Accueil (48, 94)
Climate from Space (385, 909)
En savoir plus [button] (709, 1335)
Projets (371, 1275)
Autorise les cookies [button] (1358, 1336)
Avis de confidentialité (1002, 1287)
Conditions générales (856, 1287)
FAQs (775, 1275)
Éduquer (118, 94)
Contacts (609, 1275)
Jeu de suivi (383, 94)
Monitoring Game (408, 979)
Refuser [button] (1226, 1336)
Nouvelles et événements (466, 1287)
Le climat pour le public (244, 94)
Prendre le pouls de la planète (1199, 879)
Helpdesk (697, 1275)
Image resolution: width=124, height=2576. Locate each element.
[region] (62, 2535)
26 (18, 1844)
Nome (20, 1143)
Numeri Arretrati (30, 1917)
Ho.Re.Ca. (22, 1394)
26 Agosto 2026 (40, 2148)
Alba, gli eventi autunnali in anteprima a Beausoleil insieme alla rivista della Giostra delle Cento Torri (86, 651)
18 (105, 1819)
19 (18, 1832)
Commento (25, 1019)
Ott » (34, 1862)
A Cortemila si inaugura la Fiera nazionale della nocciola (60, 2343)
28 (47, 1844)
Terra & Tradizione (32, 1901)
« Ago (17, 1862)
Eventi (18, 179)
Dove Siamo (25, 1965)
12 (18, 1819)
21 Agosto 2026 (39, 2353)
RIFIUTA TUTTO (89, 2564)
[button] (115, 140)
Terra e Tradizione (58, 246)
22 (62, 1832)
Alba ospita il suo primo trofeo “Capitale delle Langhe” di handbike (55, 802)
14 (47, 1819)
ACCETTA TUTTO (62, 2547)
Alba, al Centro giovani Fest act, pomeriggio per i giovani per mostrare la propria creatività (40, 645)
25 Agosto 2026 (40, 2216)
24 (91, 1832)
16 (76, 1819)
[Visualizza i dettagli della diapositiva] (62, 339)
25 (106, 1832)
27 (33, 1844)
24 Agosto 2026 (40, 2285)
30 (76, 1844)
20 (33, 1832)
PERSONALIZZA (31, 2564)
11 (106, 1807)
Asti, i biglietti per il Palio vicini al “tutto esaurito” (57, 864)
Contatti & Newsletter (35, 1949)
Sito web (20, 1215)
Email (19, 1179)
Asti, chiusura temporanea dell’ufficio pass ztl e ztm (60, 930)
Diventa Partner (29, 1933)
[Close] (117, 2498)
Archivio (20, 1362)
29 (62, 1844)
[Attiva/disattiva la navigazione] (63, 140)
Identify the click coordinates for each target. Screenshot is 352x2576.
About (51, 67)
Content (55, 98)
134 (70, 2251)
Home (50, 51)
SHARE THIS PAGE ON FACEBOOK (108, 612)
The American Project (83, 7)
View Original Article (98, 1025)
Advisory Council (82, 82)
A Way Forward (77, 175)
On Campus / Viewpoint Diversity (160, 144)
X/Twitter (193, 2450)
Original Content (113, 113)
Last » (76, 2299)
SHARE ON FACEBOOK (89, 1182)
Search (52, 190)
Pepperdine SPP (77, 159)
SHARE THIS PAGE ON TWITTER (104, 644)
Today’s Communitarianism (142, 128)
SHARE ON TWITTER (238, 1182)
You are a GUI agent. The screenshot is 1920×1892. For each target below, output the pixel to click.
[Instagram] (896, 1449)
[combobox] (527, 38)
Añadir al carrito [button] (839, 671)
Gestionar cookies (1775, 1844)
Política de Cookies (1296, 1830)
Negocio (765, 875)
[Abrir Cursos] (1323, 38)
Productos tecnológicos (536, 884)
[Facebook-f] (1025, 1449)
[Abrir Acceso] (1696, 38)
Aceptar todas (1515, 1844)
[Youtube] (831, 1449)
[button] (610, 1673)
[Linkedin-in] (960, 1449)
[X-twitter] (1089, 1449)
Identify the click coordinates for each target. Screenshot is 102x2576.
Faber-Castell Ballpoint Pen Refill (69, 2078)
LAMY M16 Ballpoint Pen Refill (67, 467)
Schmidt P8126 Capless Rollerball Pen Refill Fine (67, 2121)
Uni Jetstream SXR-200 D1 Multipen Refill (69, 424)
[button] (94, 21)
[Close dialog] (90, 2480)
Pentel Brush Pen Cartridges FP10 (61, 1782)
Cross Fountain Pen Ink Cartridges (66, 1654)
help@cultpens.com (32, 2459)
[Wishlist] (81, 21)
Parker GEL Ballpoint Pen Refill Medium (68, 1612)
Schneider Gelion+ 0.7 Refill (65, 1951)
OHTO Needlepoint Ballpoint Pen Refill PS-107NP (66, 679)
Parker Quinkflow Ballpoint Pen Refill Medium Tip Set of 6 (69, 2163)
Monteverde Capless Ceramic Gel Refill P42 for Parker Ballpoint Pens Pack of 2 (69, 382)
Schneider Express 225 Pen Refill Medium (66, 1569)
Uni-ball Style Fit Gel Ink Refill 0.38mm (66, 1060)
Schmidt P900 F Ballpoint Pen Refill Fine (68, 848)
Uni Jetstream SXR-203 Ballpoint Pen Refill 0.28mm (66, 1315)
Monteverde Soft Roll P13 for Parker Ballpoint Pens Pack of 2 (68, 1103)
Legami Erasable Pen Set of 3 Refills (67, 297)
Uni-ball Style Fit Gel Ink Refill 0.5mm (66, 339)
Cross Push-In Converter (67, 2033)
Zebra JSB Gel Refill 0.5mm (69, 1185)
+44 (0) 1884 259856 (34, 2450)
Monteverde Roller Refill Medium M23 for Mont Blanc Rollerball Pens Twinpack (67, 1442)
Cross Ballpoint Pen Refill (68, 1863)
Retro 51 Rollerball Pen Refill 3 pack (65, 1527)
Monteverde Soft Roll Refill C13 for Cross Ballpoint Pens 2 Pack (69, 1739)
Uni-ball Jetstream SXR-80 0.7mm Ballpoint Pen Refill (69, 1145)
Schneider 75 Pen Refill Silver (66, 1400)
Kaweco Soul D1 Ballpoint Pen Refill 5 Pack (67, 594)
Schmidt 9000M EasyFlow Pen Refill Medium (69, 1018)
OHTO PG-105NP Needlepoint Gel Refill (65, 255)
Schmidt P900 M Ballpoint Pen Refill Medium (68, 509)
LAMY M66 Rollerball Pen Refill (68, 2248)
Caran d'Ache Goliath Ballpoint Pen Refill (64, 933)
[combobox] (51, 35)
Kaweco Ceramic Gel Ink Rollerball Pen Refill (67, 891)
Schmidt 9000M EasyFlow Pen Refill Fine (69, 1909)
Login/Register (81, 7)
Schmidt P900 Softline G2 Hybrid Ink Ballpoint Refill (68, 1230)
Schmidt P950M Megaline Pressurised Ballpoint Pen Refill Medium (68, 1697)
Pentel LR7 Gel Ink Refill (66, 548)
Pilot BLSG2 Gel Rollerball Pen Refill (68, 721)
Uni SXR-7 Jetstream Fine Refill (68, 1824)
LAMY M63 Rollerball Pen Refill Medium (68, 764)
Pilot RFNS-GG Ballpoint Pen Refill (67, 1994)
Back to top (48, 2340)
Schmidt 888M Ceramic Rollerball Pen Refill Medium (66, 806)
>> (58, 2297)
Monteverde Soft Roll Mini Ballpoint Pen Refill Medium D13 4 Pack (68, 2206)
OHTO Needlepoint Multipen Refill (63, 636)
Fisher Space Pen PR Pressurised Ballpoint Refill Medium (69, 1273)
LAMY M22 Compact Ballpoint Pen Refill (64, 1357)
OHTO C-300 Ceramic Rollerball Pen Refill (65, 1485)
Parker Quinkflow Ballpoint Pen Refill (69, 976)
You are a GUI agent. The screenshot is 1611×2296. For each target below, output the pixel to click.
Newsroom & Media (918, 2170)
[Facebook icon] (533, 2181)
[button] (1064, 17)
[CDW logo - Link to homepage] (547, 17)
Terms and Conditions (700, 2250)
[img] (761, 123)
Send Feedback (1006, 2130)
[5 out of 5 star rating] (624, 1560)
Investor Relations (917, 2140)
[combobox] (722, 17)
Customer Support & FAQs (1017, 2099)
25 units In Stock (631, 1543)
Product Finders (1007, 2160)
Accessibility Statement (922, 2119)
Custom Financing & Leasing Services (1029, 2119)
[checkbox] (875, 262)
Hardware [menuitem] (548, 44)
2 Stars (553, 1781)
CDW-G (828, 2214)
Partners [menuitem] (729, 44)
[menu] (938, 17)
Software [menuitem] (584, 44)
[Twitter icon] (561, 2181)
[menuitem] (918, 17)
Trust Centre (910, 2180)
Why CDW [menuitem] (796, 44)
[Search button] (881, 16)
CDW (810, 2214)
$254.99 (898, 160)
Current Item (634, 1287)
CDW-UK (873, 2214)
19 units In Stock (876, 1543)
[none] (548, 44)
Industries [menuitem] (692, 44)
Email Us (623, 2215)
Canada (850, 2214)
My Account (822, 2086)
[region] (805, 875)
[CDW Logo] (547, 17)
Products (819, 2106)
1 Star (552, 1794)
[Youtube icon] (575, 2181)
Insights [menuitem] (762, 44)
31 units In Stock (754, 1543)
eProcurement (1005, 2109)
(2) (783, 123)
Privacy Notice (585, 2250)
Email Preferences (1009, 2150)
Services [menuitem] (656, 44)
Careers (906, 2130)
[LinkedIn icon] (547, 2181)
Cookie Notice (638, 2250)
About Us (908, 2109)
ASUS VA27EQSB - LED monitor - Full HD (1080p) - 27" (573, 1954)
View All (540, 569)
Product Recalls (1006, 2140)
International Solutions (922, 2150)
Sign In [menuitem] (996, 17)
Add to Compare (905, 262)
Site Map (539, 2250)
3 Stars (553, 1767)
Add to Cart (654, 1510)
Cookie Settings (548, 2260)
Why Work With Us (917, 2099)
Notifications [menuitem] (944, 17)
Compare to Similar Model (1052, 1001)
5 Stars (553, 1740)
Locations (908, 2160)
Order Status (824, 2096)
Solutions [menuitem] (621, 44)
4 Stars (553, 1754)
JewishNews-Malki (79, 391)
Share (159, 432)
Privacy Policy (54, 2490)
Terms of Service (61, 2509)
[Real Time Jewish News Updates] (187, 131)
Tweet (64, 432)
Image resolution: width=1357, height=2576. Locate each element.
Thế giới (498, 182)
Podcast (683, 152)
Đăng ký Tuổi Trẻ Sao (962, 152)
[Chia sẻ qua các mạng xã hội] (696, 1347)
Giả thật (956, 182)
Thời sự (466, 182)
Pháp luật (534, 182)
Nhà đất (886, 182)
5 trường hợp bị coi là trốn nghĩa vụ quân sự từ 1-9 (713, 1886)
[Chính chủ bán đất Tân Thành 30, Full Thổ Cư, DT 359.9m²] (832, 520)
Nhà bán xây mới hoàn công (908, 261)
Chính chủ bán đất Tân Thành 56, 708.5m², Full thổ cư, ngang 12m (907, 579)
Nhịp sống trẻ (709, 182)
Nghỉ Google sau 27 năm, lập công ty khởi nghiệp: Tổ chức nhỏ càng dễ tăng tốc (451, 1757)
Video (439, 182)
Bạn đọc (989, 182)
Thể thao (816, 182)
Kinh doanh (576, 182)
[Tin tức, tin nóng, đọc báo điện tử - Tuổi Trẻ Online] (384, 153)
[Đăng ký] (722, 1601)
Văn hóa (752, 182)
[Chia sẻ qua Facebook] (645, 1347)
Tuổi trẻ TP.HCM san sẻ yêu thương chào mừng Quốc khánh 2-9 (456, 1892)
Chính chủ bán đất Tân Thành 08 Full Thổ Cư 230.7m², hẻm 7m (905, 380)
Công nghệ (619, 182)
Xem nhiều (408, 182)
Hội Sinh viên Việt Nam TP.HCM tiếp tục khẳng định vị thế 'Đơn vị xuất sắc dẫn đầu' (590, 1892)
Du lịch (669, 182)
####
→ **TASK DESCRIPTION**: Beginning at the line above with "Email (19, 1179)" and finishing at the line with "Search (52, 190)", return each line exactly and return nothing else.

→ **RESULT OF THE TASK**:
Email (19, 1179)
Asti, chiusura temporanea dell’ufficio pass ztl e ztm (60, 930)
Diventa Partner (29, 1933)
[Close] (117, 2498)
Archivio (20, 1362)
29 (62, 1844)
[Attiva/disattiva la navigazione] (63, 140)
Identify the click coordinates for each target. Screenshot is 352x2576.
About (51, 67)
Content (55, 98)
134 (70, 2251)
Home (50, 51)
SHARE THIS PAGE ON FACEBOOK (108, 612)
The American Project (83, 7)
View Original Article (98, 1025)
Advisory Council (82, 82)
A Way Forward (77, 175)
On Campus / Viewpoint Diversity (160, 144)
X/Twitter (193, 2450)
Original Content (113, 113)
Last » (76, 2299)
SHARE ON FACEBOOK (89, 1182)
Search (52, 190)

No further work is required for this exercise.